▶ _Stored items_:
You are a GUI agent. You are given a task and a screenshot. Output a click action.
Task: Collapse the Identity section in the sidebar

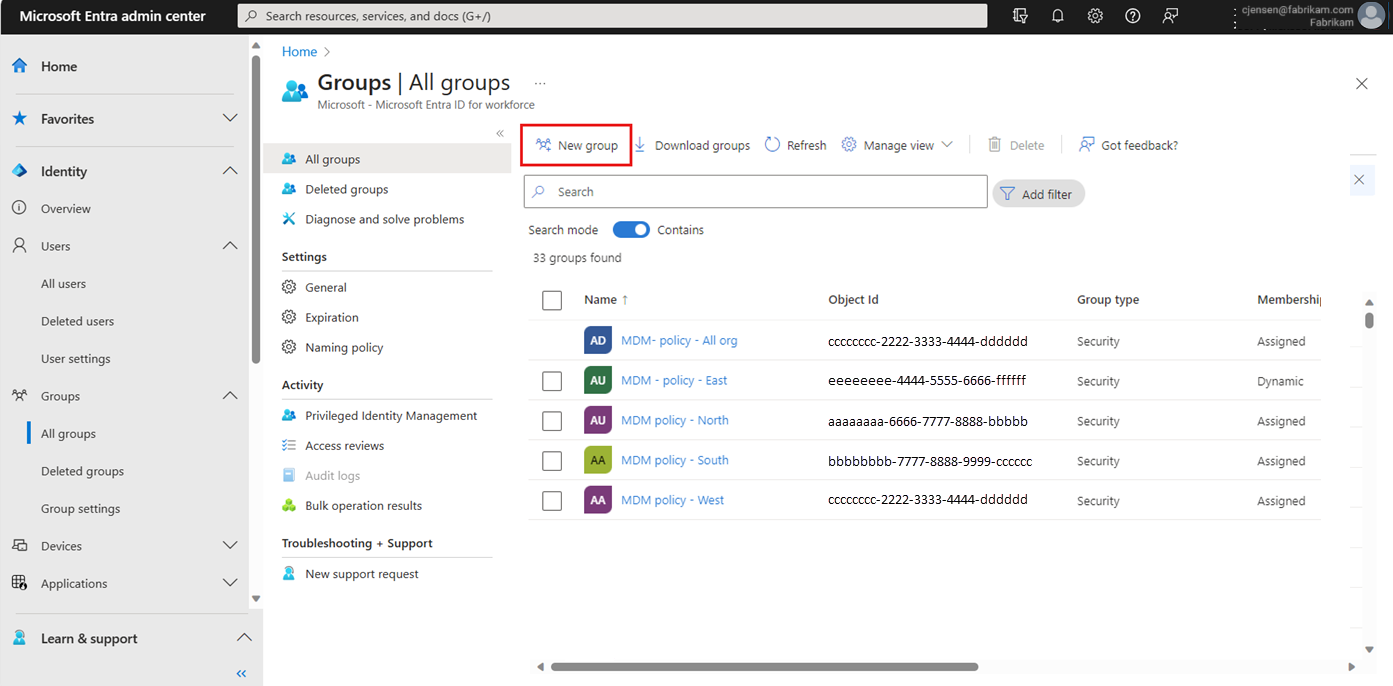tap(230, 171)
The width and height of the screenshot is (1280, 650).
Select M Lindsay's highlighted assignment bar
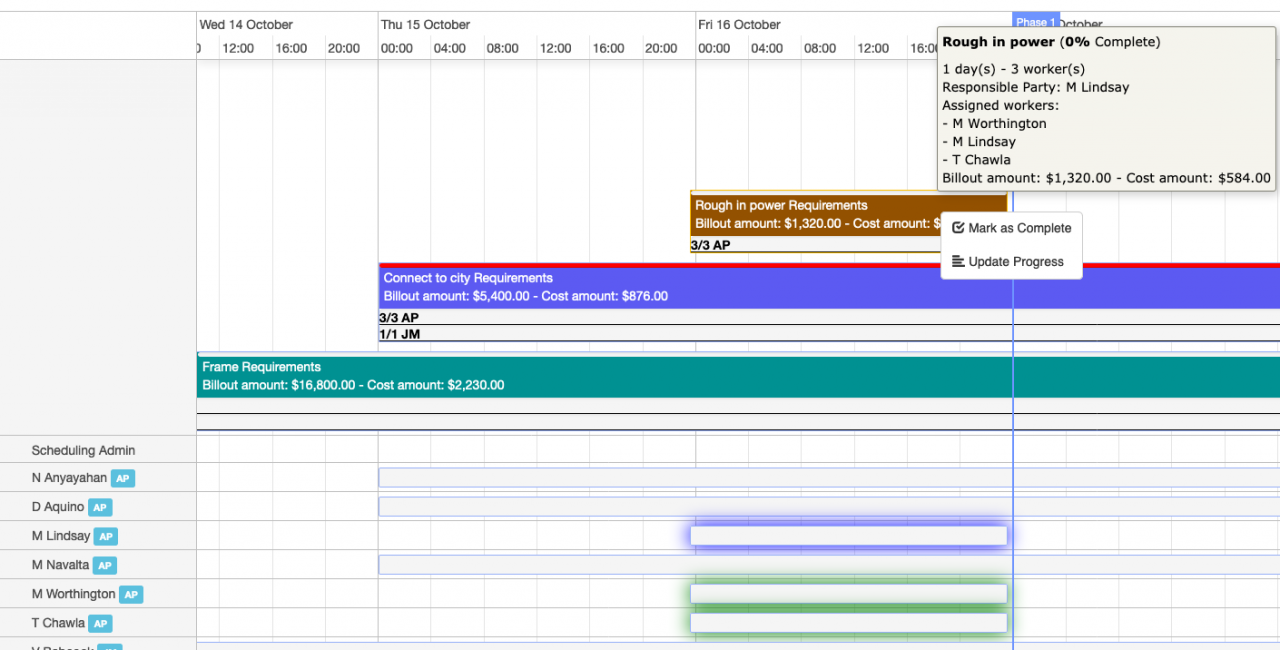848,536
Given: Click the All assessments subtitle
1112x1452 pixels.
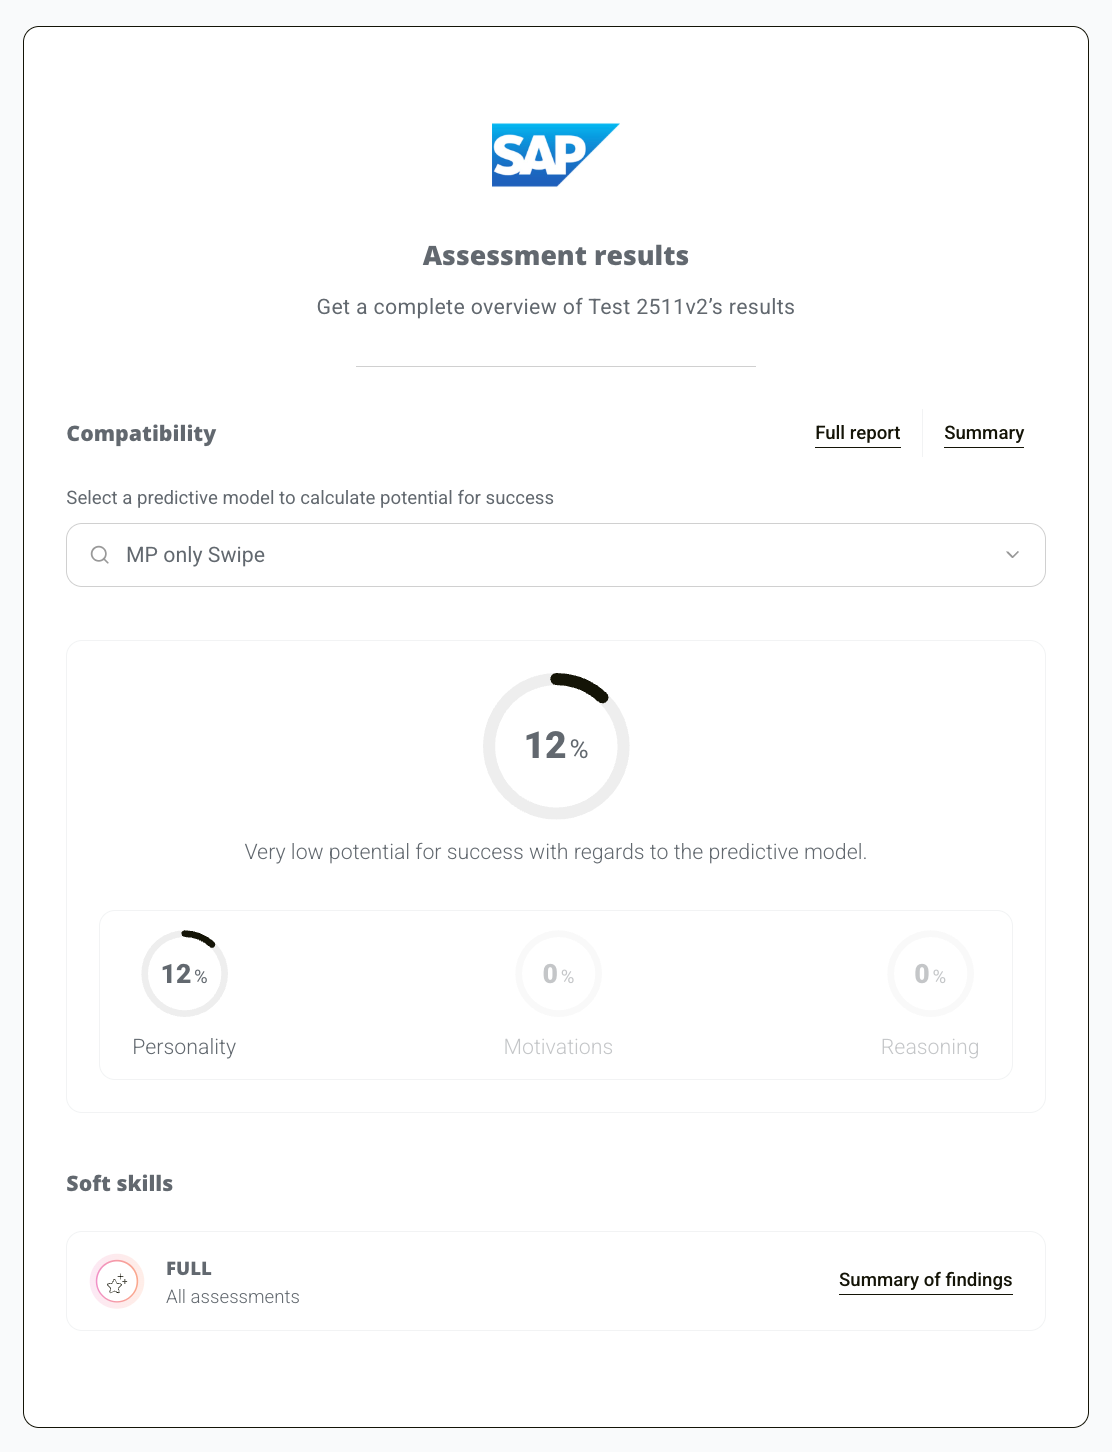Looking at the screenshot, I should pyautogui.click(x=233, y=1297).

▶ _What you have to do_: From the first line to the last, repeat the records exactly, leaving out the pictures.

▶ _Answer box_:
You are a GUI agent. You are given a task and a screenshot. Output a click action.
Task: Collapse the Identity section in the sidebar

tap(230, 171)
The width and height of the screenshot is (1280, 650).
Select M Lindsay's highlighted assignment bar
848,536
Given: Click the All assessments subtitle
1112x1452 pixels.
Looking at the screenshot, I should pyautogui.click(x=233, y=1297).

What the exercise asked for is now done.